:: What this task involves ::
Return the data lines verbatim, starting with the line that contains "Where should I click to: Click the red" and going on through the line that contains "point(272,204)", both included.

** Begin Extracted entries **

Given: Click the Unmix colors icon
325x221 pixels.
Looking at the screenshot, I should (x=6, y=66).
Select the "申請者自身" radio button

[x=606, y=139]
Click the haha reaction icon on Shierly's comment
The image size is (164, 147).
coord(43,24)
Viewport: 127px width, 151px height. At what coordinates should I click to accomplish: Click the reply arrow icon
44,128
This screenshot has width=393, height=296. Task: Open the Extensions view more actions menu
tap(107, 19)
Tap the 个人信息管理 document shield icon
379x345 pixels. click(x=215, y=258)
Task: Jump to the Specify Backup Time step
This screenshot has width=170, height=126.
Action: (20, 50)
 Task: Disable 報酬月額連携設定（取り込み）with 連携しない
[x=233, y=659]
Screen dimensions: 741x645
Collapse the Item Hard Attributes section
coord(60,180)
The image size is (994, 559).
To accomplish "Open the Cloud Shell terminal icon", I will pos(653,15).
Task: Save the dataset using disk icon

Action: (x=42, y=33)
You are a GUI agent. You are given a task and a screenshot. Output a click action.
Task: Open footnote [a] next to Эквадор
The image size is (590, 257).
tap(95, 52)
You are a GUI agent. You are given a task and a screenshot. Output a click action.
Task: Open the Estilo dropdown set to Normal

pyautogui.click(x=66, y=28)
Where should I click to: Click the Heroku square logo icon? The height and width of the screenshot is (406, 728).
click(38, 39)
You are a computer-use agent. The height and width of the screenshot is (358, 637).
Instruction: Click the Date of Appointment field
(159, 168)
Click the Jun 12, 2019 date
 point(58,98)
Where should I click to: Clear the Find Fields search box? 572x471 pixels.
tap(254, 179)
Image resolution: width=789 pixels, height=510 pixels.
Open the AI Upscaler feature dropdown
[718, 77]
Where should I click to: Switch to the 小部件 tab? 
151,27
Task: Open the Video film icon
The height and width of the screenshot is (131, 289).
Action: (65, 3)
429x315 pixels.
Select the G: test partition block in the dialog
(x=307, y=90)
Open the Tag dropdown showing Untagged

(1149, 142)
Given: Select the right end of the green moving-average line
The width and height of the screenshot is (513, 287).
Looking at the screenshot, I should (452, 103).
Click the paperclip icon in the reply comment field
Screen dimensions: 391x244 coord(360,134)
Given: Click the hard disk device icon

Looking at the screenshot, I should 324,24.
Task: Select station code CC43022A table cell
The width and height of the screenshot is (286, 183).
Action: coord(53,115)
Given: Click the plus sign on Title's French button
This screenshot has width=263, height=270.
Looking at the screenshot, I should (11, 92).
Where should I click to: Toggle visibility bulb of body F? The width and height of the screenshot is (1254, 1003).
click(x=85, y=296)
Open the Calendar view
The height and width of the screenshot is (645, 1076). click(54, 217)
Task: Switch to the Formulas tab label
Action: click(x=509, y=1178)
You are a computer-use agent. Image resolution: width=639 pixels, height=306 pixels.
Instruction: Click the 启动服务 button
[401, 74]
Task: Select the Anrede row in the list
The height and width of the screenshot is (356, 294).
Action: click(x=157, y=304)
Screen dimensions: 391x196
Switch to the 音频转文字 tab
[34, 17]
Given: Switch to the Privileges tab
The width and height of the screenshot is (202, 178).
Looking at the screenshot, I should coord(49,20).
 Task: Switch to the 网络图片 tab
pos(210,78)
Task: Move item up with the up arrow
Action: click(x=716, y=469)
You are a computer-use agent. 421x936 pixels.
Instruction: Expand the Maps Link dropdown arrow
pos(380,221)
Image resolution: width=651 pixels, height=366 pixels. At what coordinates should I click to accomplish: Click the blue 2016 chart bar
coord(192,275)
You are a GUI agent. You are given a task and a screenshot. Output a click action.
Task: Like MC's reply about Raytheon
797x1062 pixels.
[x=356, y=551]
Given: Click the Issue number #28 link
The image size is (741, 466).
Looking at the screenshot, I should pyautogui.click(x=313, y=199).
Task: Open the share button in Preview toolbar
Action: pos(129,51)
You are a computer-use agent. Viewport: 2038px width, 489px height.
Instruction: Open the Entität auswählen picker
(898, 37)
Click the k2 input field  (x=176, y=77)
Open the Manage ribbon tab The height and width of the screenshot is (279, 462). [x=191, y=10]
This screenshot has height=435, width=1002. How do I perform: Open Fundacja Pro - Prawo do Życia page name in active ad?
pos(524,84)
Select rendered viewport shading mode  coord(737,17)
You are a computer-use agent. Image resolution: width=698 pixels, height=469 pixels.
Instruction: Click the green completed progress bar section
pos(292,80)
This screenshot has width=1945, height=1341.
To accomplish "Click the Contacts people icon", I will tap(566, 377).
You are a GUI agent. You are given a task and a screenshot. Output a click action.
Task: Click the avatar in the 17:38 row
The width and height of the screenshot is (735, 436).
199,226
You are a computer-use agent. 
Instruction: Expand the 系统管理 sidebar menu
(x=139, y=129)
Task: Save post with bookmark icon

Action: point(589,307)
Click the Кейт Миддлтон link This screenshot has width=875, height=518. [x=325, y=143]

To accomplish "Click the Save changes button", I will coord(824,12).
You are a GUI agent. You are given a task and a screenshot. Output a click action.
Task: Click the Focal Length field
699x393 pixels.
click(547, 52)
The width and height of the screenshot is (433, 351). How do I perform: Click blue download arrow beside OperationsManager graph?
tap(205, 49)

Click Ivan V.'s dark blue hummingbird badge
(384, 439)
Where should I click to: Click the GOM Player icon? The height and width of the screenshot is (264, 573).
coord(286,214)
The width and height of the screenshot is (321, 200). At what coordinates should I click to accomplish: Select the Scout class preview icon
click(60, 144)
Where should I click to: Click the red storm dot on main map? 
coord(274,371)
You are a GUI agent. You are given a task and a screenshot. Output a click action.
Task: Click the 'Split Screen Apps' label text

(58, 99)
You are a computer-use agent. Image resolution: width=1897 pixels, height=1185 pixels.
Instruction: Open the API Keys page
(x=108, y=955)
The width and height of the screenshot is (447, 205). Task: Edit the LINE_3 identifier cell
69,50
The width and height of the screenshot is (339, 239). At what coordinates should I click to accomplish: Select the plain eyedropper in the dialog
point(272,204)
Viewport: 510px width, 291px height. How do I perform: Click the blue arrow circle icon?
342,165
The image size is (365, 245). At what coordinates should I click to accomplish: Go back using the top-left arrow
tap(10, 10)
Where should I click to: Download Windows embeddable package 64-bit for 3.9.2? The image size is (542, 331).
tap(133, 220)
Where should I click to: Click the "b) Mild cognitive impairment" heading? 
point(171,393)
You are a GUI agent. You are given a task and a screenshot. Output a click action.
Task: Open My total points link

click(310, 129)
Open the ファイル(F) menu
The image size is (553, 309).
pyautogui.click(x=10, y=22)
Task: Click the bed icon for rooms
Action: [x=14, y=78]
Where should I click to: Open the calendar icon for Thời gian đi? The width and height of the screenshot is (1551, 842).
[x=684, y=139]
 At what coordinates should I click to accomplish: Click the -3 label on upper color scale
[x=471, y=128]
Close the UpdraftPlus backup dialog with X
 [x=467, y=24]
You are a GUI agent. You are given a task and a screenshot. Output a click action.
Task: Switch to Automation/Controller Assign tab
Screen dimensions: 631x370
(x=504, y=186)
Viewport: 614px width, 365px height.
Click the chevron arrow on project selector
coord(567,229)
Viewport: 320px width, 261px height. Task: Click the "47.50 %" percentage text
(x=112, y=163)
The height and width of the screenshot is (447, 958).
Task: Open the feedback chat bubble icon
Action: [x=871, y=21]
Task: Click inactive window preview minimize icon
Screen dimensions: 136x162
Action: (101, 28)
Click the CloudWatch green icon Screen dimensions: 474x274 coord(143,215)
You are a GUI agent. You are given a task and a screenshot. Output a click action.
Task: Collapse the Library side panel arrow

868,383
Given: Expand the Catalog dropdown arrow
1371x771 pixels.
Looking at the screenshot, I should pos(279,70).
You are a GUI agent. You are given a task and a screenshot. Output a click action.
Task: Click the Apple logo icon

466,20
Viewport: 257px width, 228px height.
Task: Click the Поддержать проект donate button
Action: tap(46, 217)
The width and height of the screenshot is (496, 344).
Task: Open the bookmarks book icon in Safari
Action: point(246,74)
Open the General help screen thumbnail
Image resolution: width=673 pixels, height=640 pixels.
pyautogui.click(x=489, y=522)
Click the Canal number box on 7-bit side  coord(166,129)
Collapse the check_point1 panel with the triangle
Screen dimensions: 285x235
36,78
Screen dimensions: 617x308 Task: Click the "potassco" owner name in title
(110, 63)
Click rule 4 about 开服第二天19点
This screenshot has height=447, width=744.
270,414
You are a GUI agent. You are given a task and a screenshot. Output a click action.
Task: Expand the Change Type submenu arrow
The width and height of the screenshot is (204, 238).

** End Extracted entries **

:: Written solution ::
Where should I click to: Click the red storm dot on main map? 
coord(274,371)
You are a GUI agent. You are given a task and a screenshot. Output a click action.
Task: Click the 'Split Screen Apps' label text

(58, 99)
You are a computer-use agent. Image resolution: width=1897 pixels, height=1185 pixels.
Instruction: Open the API Keys page
(x=108, y=955)
The width and height of the screenshot is (447, 205). Task: Edit the LINE_3 identifier cell
69,50
The width and height of the screenshot is (339, 239). At what coordinates should I click to accomplish: Select the plain eyedropper in the dialog
point(272,204)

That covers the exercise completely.